[Instructions to follow] The entries below must be copied exactly as they are.

[Saved data entries]
━━━━━━━━

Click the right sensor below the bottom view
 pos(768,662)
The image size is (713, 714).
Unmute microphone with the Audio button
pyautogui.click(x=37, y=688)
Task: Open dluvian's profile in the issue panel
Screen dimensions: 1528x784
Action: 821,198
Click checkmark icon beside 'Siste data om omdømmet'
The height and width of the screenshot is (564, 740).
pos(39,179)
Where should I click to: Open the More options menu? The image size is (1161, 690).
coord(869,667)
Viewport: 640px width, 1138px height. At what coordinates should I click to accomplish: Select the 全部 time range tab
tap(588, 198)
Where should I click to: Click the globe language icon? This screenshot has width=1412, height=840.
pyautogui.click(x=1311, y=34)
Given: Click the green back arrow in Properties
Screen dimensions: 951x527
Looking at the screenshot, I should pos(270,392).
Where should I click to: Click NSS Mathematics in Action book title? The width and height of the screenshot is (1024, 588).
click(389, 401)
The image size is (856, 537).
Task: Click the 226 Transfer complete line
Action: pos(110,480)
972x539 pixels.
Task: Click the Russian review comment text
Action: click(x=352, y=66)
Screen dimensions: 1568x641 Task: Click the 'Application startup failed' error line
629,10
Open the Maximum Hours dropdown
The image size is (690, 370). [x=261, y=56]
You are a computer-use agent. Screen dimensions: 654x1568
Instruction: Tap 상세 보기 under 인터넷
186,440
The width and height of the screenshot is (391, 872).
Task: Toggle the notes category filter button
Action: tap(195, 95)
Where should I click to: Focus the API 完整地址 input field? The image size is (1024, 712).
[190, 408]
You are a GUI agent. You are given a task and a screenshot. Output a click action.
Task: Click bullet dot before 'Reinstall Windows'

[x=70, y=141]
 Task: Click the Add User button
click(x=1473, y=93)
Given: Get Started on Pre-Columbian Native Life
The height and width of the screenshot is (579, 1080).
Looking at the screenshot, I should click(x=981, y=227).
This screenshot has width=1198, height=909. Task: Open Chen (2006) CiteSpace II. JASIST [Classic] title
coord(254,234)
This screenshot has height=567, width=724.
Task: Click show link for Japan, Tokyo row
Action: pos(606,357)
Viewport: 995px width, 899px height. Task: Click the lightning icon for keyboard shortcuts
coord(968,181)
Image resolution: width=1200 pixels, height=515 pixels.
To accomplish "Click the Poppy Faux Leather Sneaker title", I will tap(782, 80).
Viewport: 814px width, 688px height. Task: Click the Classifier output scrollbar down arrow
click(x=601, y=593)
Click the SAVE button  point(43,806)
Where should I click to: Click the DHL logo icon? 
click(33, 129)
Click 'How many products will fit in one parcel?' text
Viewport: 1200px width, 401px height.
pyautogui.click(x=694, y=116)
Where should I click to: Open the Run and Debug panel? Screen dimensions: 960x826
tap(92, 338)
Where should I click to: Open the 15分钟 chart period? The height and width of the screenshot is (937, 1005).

━━━━━━━━

[Answer to the problem]
Click the right sensor below the bottom view
 pos(768,662)
The image size is (713, 714).
Unmute microphone with the Audio button
pyautogui.click(x=37, y=688)
Task: Open dluvian's profile in the issue panel
Screen dimensions: 1528x784
Action: 821,198
Click checkmark icon beside 'Siste data om omdømmet'
The height and width of the screenshot is (564, 740).
pos(39,179)
Where should I click to: Open the More options menu? The image size is (1161, 690).
coord(869,667)
Viewport: 640px width, 1138px height. At what coordinates should I click to accomplish: Select the 全部 time range tab
tap(588, 198)
Where should I click to: Click the globe language icon? This screenshot has width=1412, height=840.
pyautogui.click(x=1311, y=34)
Given: Click the green back arrow in Properties
Screen dimensions: 951x527
Looking at the screenshot, I should pos(270,392).
Where should I click to: Click NSS Mathematics in Action book title? The width and height of the screenshot is (1024, 588).
click(389, 401)
The image size is (856, 537).
Task: Click the 226 Transfer complete line
Action: pos(110,480)
972x539 pixels.
Task: Click the Russian review comment text
Action: click(x=352, y=66)
Screen dimensions: 1568x641 Task: Click the 'Application startup failed' error line
629,10
Open the Maximum Hours dropdown
The image size is (690, 370). [x=261, y=56]
You are a computer-use agent. Screen dimensions: 654x1568
Instruction: Tap 상세 보기 under 인터넷
186,440
The width and height of the screenshot is (391, 872).
Task: Toggle the notes category filter button
Action: tap(195, 95)
Where should I click to: Focus the API 完整地址 input field? The image size is (1024, 712).
[190, 408]
You are a GUI agent. You are given a task and a screenshot. Output a click action.
Task: Click bullet dot before 'Reinstall Windows'

[x=70, y=141]
 Task: Click the Add User button
click(x=1473, y=93)
Given: Get Started on Pre-Columbian Native Life
The height and width of the screenshot is (579, 1080).
Looking at the screenshot, I should click(x=981, y=227).
This screenshot has width=1198, height=909. Task: Open Chen (2006) CiteSpace II. JASIST [Classic] title
coord(254,234)
This screenshot has height=567, width=724.
Task: Click show link for Japan, Tokyo row
Action: pos(606,357)
Viewport: 995px width, 899px height. Task: Click the lightning icon for keyboard shortcuts
coord(968,181)
Image resolution: width=1200 pixels, height=515 pixels.
To accomplish "Click the Poppy Faux Leather Sneaker title", I will tap(782, 80).
Viewport: 814px width, 688px height. Task: Click the Classifier output scrollbar down arrow
click(x=601, y=593)
Click the SAVE button  point(43,806)
Where should I click to: Click the DHL logo icon? 
click(33, 129)
Click 'How many products will fit in one parcel?' text
Viewport: 1200px width, 401px height.
pyautogui.click(x=694, y=116)
Where should I click to: Open the Run and Debug panel? Screen dimensions: 960x826
tap(92, 338)
Where should I click to: Open the 15分钟 chart period? The height and width of the screenshot is (937, 1005).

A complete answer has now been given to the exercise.